-- Begin EXTRACTED ENTRIES --

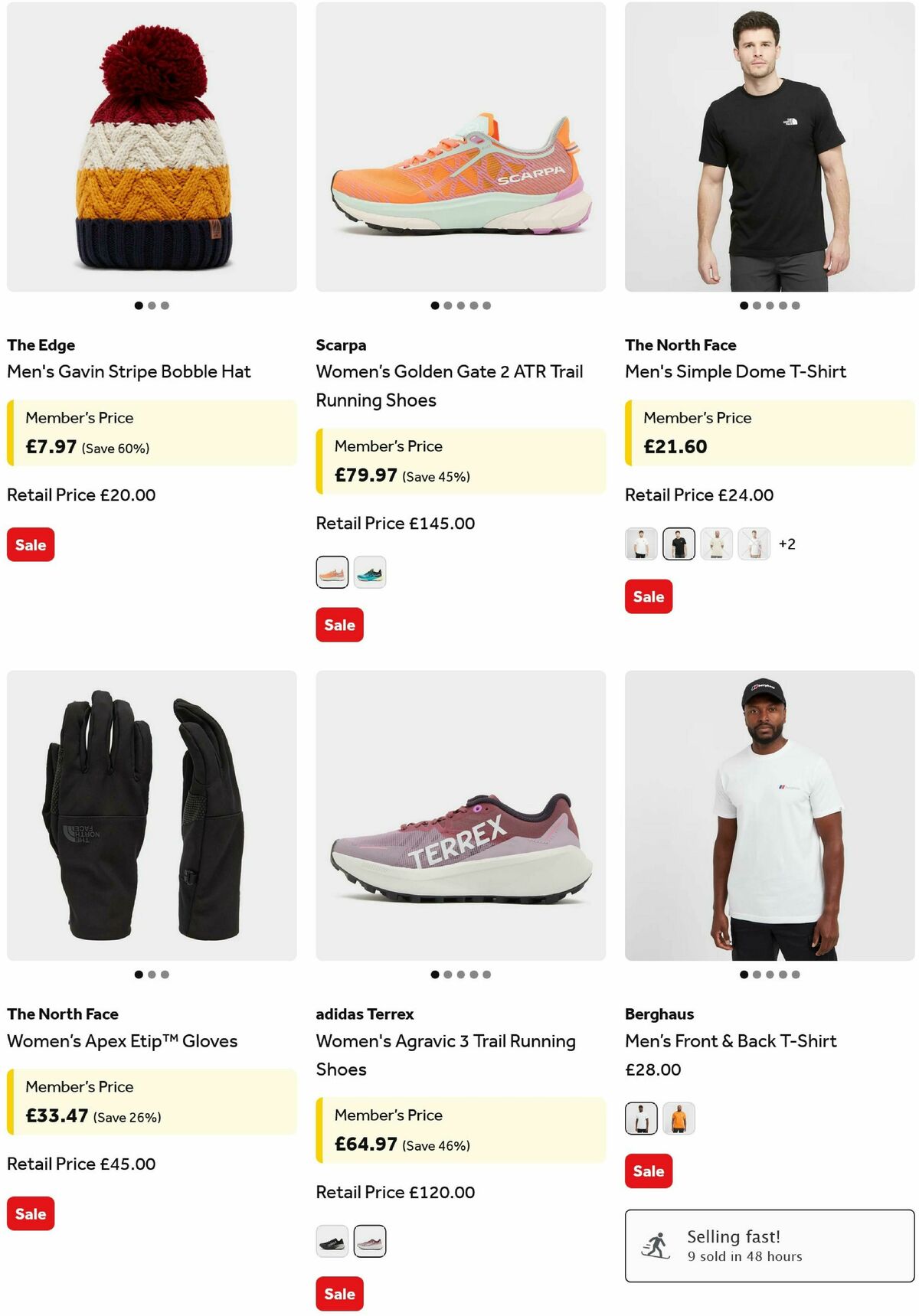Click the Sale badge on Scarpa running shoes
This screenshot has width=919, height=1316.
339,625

-- End EXTRACTED ENTRIES --
-- Begin EXTRACTED ENTRIES --

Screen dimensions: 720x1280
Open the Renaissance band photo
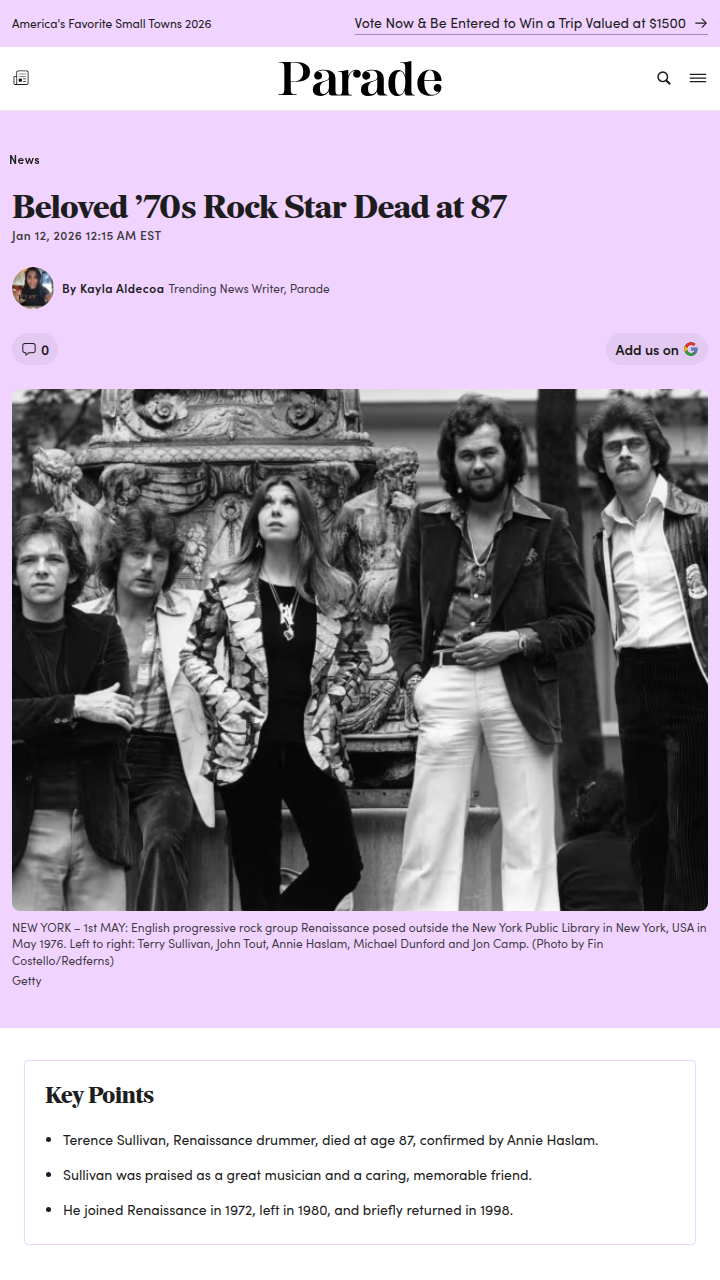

-- End EXTRACTED ENTRIES --

(INSTRUCTIONS FOR THE TASK): Write out the entries from the line containing "Screen dimensions: 720x1280" through the line containing "Open the Renaissance band photo", both lines included.

(WORKED SOLUTION):
Screen dimensions: 720x1280
Open the Renaissance band photo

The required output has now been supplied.